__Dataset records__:
-------
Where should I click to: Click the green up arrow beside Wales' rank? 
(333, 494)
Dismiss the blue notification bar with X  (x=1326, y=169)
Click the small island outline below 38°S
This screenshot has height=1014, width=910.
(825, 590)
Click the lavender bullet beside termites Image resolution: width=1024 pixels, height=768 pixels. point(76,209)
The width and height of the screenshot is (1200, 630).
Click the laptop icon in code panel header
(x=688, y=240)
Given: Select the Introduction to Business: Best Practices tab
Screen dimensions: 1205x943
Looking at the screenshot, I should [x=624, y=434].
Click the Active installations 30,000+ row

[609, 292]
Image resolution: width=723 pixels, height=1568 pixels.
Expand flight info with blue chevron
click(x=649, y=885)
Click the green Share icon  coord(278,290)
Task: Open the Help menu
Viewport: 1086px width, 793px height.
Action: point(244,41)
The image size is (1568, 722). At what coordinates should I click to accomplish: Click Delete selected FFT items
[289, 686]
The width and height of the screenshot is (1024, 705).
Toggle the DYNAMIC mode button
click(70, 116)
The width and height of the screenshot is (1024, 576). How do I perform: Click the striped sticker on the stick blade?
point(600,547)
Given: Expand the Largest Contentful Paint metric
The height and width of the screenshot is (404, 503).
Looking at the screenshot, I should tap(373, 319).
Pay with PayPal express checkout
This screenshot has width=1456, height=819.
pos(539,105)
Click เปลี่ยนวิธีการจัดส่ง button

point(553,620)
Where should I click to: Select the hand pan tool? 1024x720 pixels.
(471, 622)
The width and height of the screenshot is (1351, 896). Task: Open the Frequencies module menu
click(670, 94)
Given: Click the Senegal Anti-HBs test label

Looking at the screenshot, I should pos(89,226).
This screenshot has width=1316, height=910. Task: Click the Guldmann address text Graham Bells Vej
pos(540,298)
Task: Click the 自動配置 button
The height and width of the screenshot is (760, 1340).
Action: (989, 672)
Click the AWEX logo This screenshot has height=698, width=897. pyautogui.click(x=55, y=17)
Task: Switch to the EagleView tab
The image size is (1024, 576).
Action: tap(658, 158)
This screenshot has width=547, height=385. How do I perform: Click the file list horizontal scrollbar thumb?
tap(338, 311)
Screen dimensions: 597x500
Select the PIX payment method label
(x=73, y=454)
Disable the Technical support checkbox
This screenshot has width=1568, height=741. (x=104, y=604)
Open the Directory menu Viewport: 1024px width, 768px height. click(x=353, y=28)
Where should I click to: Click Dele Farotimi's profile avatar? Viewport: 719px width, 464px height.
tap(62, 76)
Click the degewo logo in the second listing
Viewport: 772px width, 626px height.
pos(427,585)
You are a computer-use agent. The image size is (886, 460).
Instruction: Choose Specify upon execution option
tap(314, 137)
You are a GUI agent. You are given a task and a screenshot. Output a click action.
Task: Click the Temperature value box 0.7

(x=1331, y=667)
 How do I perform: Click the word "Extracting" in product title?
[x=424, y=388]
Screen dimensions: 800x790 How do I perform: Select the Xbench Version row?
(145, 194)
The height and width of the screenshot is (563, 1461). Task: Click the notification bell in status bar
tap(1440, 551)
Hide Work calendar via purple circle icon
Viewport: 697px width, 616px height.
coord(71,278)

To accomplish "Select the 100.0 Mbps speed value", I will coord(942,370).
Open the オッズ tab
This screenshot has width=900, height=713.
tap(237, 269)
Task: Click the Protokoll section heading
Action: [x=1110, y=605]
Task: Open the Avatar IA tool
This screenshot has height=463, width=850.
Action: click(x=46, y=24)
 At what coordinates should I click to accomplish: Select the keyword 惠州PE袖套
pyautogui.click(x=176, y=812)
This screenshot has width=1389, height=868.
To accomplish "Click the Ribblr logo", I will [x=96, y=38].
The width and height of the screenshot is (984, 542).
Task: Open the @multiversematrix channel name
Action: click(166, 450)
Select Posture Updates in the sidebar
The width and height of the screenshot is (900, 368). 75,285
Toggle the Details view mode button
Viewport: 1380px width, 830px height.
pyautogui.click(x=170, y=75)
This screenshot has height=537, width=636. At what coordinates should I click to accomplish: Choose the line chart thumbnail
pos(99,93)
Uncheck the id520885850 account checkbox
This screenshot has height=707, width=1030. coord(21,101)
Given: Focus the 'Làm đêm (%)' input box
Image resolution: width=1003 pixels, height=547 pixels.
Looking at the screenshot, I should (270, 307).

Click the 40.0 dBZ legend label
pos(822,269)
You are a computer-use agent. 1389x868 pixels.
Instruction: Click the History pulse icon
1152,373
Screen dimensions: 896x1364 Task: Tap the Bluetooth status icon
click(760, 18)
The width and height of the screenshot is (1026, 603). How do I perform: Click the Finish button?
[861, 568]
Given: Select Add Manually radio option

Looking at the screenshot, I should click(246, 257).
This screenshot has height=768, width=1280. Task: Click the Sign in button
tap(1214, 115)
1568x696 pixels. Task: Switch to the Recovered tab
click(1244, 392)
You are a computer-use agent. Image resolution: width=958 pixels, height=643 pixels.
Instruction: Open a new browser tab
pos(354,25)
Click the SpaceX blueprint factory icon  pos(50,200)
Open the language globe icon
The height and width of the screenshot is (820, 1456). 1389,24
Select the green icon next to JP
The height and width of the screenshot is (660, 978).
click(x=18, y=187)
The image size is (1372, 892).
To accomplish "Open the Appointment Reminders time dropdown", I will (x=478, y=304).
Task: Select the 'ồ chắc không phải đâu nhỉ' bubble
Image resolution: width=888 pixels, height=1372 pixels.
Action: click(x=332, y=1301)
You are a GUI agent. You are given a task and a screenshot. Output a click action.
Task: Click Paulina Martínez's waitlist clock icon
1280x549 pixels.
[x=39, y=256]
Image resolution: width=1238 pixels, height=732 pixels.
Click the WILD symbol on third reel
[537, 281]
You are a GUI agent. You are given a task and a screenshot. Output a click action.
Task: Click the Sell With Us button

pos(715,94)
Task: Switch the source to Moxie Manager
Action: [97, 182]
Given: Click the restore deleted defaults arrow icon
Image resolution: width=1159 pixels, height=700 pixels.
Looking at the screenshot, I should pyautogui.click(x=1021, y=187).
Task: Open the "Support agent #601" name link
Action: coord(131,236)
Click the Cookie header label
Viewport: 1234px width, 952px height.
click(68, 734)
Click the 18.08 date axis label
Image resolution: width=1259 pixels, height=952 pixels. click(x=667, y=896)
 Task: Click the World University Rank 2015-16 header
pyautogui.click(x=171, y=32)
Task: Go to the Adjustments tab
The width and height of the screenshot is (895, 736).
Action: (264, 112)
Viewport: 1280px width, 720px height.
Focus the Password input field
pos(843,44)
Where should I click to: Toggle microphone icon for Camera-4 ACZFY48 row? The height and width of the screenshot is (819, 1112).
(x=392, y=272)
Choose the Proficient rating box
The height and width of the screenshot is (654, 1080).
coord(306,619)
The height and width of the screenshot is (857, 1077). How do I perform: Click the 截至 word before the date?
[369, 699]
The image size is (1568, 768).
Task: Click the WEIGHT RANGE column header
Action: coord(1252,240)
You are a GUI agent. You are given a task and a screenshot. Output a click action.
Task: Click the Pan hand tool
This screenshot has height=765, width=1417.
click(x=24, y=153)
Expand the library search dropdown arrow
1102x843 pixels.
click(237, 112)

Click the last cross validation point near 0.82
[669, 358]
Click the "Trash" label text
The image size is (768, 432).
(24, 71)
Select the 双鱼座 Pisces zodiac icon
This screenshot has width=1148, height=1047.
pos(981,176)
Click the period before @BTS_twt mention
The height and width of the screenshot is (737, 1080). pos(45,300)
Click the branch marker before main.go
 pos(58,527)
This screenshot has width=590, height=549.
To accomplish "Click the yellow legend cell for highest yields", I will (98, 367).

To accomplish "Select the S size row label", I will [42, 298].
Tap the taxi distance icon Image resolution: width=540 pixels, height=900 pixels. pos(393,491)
-------
__Work to complete__: The lines above, from the first through the one containing "Given: Expand the", must be restated word for word, with nothing added.

__Response box__:
Where should I click to: Click the green up arrow beside Wales' rank? 
(333, 494)
Dismiss the blue notification bar with X  (x=1326, y=169)
Click the small island outline below 38°S
This screenshot has height=1014, width=910.
(825, 590)
Click the lavender bullet beside termites Image resolution: width=1024 pixels, height=768 pixels. point(76,209)
The width and height of the screenshot is (1200, 630).
Click the laptop icon in code panel header
(x=688, y=240)
Given: Select the Introduction to Business: Best Practices tab
Screen dimensions: 1205x943
Looking at the screenshot, I should [x=624, y=434].
Click the Active installations 30,000+ row

[609, 292]
Image resolution: width=723 pixels, height=1568 pixels.
Expand flight info with blue chevron
click(x=649, y=885)
Click the green Share icon  coord(278,290)
Task: Open the Help menu
Viewport: 1086px width, 793px height.
Action: point(244,41)
The image size is (1568, 722). At what coordinates should I click to accomplish: Click Delete selected FFT items
[289, 686]
The width and height of the screenshot is (1024, 705).
Toggle the DYNAMIC mode button
click(70, 116)
The width and height of the screenshot is (1024, 576). How do I perform: Click the striped sticker on the stick blade?
point(600,547)
Given: Expand the Largest Contentful Paint metric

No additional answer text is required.